◆ **EXTRAIT DE PAGE**:
Publié le 05 septembre 2019

ENTREPRISES RESPONSABLES

États-Unis : une grande entreprise implique une grande responsabilité, selon la candidate démocrate Elizabeth Warren

Si les Américains ont élu un entrepreneur ultra-libéral à la tête de leur pays en 2016, le prochain Président - ou la prochaine Présidente- pourrait en revanche être celui qui encadrera le capitalisme. C’est en tous cas l’un des programmes phares de la sénatrice Elizabeth Warren, actuellement bien placée dans la primaire démocrate. Son projet d'Accountable Capitalism Act fait déjà bouger les grandes entreprises.

Candidate sérieuse à la présidentielle américaine, la démocrate Eizabeth Warren veut obliger les grandes entreprises américaines à intégrer la responsabilité sociétale dans leurs opérations
@Edward Kimmel

Elle est la candidate qui monte et qui fait déjà changer les grandes entreprises. Ces derniers mois, la sénatrice démocrate Elizabeth Warren, 70 ans, attire de plus en plus de soutiens, à tel point qu'elle fait désormais figure d’opposante majeure à Donald Trump pour la prochaine présidentielle de 2020. Ancienne conservatrice passée à gauche de l’échiquier politique américain, cette professeure de droit est quasiment son exacte opposée en matière économique.

◆ **ENTRÉES FOURNIES**:

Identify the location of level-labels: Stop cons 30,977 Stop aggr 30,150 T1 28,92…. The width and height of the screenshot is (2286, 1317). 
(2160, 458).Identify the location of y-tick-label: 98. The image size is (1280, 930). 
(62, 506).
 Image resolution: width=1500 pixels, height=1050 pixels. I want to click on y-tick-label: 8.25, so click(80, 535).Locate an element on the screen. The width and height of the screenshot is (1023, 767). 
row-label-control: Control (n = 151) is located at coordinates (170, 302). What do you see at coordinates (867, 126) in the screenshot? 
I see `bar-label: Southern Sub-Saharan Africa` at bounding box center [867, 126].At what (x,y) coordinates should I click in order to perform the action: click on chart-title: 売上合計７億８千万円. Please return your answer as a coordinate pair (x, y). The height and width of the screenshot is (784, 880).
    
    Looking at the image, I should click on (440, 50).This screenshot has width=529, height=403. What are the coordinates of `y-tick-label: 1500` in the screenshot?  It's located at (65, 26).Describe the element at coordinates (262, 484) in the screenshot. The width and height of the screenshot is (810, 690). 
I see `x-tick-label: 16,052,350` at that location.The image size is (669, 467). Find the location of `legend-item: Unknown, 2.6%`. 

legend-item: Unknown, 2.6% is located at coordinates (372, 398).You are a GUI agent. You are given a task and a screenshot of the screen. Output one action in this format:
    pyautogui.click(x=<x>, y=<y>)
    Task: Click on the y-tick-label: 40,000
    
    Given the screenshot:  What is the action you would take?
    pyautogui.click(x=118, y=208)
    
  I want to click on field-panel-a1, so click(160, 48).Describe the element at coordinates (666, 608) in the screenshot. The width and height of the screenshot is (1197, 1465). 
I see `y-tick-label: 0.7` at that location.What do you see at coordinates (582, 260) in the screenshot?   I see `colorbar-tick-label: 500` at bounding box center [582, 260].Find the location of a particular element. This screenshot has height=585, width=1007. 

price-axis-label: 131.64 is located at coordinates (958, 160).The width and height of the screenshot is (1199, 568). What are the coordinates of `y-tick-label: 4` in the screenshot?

◆ **SÉRIE D'EXERCICES**:
A. Dans l'article sur Elizabeth Warren, quel projet de loi de la sénatrice est cité ?
B. Modifiez l'article sur Elizabeth Warren : reprenez tout le passage depuis « Candidate sérieuse à » jusqu'à « en matière économique. », en remplaçant « professeure de droit » par « avocate ».
C. Rédigez la suite de l'article sur Elizabeth Warren, à partir de sa dernière phrase.

◆ **RÉPONSES DÉTAILLÉES**:
A. L'Accountable Capitalism Act.

B.
Candidate sérieuse à la présidentielle américaine, la démocrate Eizabeth Warren veut obliger les grandes entreprises américaines à intégrer la responsabilité sociétale dans leurs opérations
@Edward Kimmel

Elle est la candidate qui monte et qui fait déjà changer les grandes entreprises. Ces derniers mois, la sénatrice démocrate Elizabeth Warren, 70 ans, attire de plus en plus de soutiens, à tel point qu'elle fait désormais figure d’opposante majeure à Donald Trump pour la prochaine présidentielle de 2020. Ancienne conservatrice passée à gauche de l’échiquier politique américain, cette avocate est quasiment son exacte opposée en matière économique.

C.
Parmi ses propositions clés, l’Accountable Capitalism Act, qui peut se traduire par la loi pour un capitalisme responsable. Ce projet lui vaut le qualificatif de "Chien de garde de Wall Street" (‘Wall Street watchdog’). Présenté en août 2018, il revient en force dans le débat public, notamment à la faveur de la déclaration de la Business Rountable. Cette influente association de grands dirigeants américains vient de remettre en cause la suprématie de l’actionnaire dans l’entreprise. Cette prise de position serait une réponse du milieu des affaires à ce projet de réglementation, dans le but justement de l’éviter.

Les grandes entreprises soumises aux règles d’un "capitalisme responsable"

L’Accountable Capitalism Act obligerait toutes les grandes entreprises américaines de plus d’un milliard de chiffre d’affaires, à obtenir une licence fédérale pour exercer aux États-Unis. Actuellement, ce sont les États qui délivrent cette licence, ce qui donne autant d'interprétations différentes des devoirs fiduciaires de la société envers ses parties prenantes et notamment de ses actionnaires.

Cette nouvelle licence obligerait les entreprises à prendre en compte l’intérêt de toutes leurs parties prenantes : employés clients, actionnaires, communautés dans sa façon d’opérer. Le texte prévoit aussi que les salariés sélectionnent au moins 40 % des membres du conseil d’administration ; que le financement des partis politiques (aux États-Unis, cela est autorisé contrairement à la France) soit validé par trois-quart des actionnaires ; que les dirigeants ne puissent pas vendre leurs actions avant cinq ans.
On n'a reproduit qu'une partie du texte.